The plant experts at Nature by Letterbox said: ‘We all want the most exotic looking plants in our homes, but sometimes you have to admit to yourself that caring for a plant daily isn’t possible with your lifestyle.
‘We’re not suggesting you take a long, hard look at yourself in the mirror, but be realistic with what type of person you are, and not what type of plant person you think you’re going to be.
‘If you’re a person who rarely finds themselves at home on a regular basis, maybe caring for a plant that requires watering ever few days isn’t the best option for you.
‘So before purchasing a plant, ask yourself some questions to see what best suits you. Are you always around your partner’s home? Do you work 40 hours a week and rarely make it back before nightfall? Are you always out on the town? Do you have a knack for winning weekend holidays away?
‘Every houseplant is different, and have different care regimens, so answering these questions before buying can save you a lot of heartbreak, time and money.’
Green mouldy soil
James Folger, founder of plant shop The Stem, says green soil is a sign of mould or fungus, which is in turn a sign that you’re overwatering.
He added: ‘Lower leaves can also turn yellow, look wilted, roots will rot, there will be no new growth, younger leaves will turn brown – overwatering can cause big trouble.
‘Our top advice for working out how often to water your plants is to follow the finger-dip test. Simply put your index finger into the soil up until your second knuckle. Remove your finger, and if your finger is dry and no soil is sticking to it, then you should water your plant. If soil sticks to your finger this shows that the soil is already moist enough.
‘Another top tip to keep away pests is to use cinnamon powder on the topsoil, which acts as a natural anti-fungal.’
Limp stems and leaves could be your plant trying to tell you it’s not getting enough light.
James said: ‘Move your plant closer to a window for your plant to get more light, but also consider wiping the leaves to get rid of dust. Even the lightest of layers can prevent light from being absorbed.
‘Every few weeks, gently wipe the leaves with a damp cloth to allow more of the energy from the light to get into the plant.’
James said if the humidity in your home is too low, then you might get plants with crispy and brown leaves.
He added: ‘Most plants will not have enough humidity in the average home, so we recommend a mister and misting regularly.

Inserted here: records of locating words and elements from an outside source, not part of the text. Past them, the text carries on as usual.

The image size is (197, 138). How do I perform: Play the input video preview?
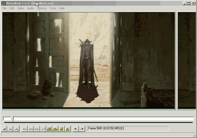[x=11, y=129]
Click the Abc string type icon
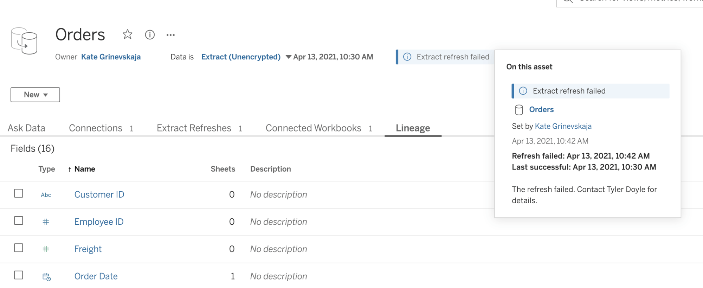The height and width of the screenshot is (288, 703). (x=46, y=195)
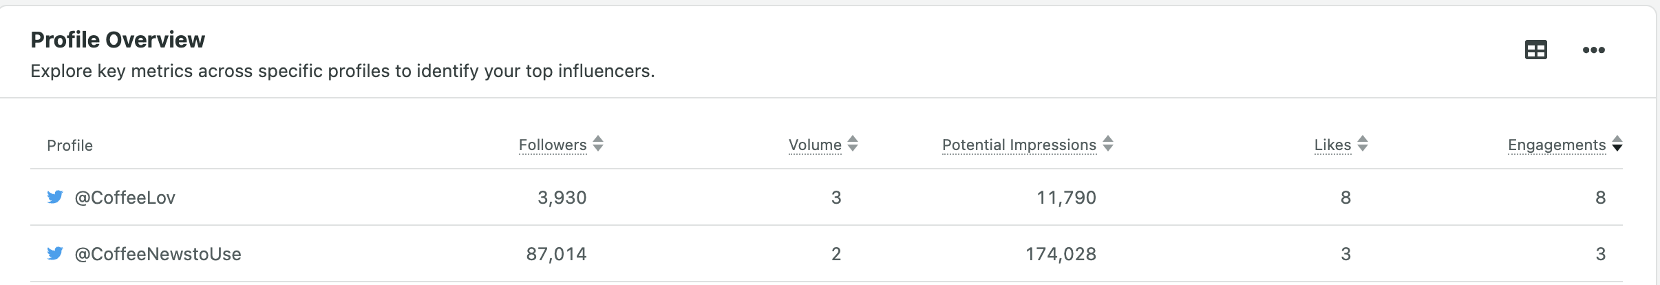The width and height of the screenshot is (1660, 285).
Task: Select the 11,790 potential impressions value
Action: click(x=1066, y=198)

‘If plants are getting too much light they may get burnt, and this may be coupled with very dry soil, brown and crispy leaves and brown patches.
‘Most plants can not cope with direct afternoon sunshine, particularly in the hotter summer months.
‘There are five good ways to increase humidity for your plants:
White crusty leaves
Not to be confused with the above, white crusty leaves could be a sign of hard water damage.
James said: ‘If possible it is best to give your plants rainwater, filtered water or distilled or demineralised water.
‘Water from our taps contains chemicals such as pesticides, chlorine and fluoride – which can be harmful to plants.
‘Additionally, hard water can damage roots and can also cause a white crust that you can see on leaves, soil and pots.’
Top heavy plants
If your plant looks like it’s about to topple over, James said it’s probably time to re-pot it.
‘The tell-tale signs that your plant has grown as much as it can in its current pot and needs to be rehoused are the following: roots are growing out of the drainage hole at the bottom of the plastic nursery pot, roots are pushing your plant up out of its pot, your plant is growing slower than normal your plant is top-heavy,’ he said
‘Find a new pot to re-home your plant – it should be a few fingers width wider than the existing pot; make sure it has drainage holes at the bottom of the pot, which are essential in order to water your plant correctly. You’ll need a small amount of repotting mix.’
Strangely shaped leaves
If leaves are growing in funny, James said it could be a sign that you’ve got a pest problem.
To help swerve this issue, he said dead and dying foliage should be pruned on the regular.
He added: ‘Dropping foliage is ripe for infections and pesky insects, so it’s best to get rid of it before the pests find out.’
Going on holiday
It’s an easy thing to forget, but make sure your plants’ needs are taken care of whenever you leave town.
James said: ‘Generally most plants will be okay if left for a week or 10 days especially if they are looked after properly before you leave. Make sure you give them a thorough watering and keep them away from places with fluctuating temperatures and away from draughts.
‘If you are going away for longer we recommend asking a friend or neighbour to help with some plant sitting.
‘You can also make your own slow release watering device by making a whole in a bottle lid with a pin and leave this upside down in the plant pot. It also helps if you do go for a plant that is virtually unkillable.’